While these crises and failures spawned a general upsurge in community struggles around ‘service delivery' failures and frustrations (most notably involving housing issues in informal / shack settlements) throughout the 2007-2010 period, the APF was mostly unable to link up with and help organiser support such struggles, although there were notable exceptions.

"... the first ideological and strategic challenge was a question of resources in a context of a generalised environment of poverty and unemployment. Some comrades...although they came to the struggle because of the problems in their communities, I think they began to see money as something they must also benefit from individually..."

Mondli Hlatshwayo - APF


Largely taken up with trying to support and sustain existing struggles and community affiliates, the APF faced a situation where (small but increasing?) numbers of its members came to see and treat its limited financial resources (largely the result of dwindling financial support derived from funders) and its organisational spaces / processes as a means for their personal survival or aggrandisement.
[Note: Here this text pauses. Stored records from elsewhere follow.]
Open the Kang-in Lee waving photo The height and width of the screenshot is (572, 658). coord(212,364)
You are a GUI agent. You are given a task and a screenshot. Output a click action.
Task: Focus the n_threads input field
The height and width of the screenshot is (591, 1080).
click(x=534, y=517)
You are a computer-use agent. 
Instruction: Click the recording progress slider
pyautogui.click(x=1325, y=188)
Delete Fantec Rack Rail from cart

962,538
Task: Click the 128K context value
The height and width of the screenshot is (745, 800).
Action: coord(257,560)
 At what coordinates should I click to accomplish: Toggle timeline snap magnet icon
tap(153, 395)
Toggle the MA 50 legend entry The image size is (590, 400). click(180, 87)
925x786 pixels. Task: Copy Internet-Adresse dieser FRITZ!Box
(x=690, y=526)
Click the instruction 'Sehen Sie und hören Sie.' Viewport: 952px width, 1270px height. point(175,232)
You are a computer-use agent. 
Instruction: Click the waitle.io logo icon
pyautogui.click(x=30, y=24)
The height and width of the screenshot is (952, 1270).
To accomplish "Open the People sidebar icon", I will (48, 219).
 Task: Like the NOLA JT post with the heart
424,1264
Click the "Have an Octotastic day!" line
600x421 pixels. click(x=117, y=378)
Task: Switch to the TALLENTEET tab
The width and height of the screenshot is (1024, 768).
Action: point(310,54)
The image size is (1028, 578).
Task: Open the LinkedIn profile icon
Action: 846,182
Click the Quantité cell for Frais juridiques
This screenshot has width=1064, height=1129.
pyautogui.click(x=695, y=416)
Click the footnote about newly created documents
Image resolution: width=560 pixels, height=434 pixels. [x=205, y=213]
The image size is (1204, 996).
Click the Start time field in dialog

This was further catalysed by the loss of experienced activists - due predominately to personal circumstances, job offers and life choices - combined with the renewed impact of continued attempts by coercive forces of the state to crush and / or co-opt community dissent.

“Most of the APF comrades, most of the people who are working now in other institutions had stints in the APF. As a result everyone now seems to be using these struggles as a transition, you do the struggles and then you move to positions …”

Phineas Malapela - APF, WCCC

The APF suffered a huge setback in 2009, when its full-time organiser, the organiser for CAWP, as well as the APF Johannesburg regional organiser, (all male) were involved in an almost year-long internal APF disciplinary process for sexual misconduct that caused massive disruption to - and division within - the APF and its affiliates.

Besides the eventual expulsion of all three men (which translated into the loss of the APF's core organising capacity), the personal, political and organisational fall-out was a massive body blow to the movement, effectively paralysing its practical struggles and organisational coherence.

 “After AGM election in 2010 … some comrades from the affiliates [had] this tendency to support those stealing from the organisation, who are corrupt … I believe that if the comrades are doing that, they do not care about the communities  … [that] sabotaged the APF.”

Kgothatso Mola - APF, Quagga Estates


At its last AGM in early 2010, which was dominated by personal attacks, bickering and bitterly contested leadership elections, two co-founders and long-standing leaders of the APF stepped down. Although a new set of office bearers was elected at the AGM, within a few months the APF was effectively bankrupt - with its fairly sizeable financial reserves and donor funds having been squandered or misused - and its democratic structures and processes lay in tatters. A little more than ten years after its formation, the APF had, for all intents and purposes, ceased to exist as a functioning social movement.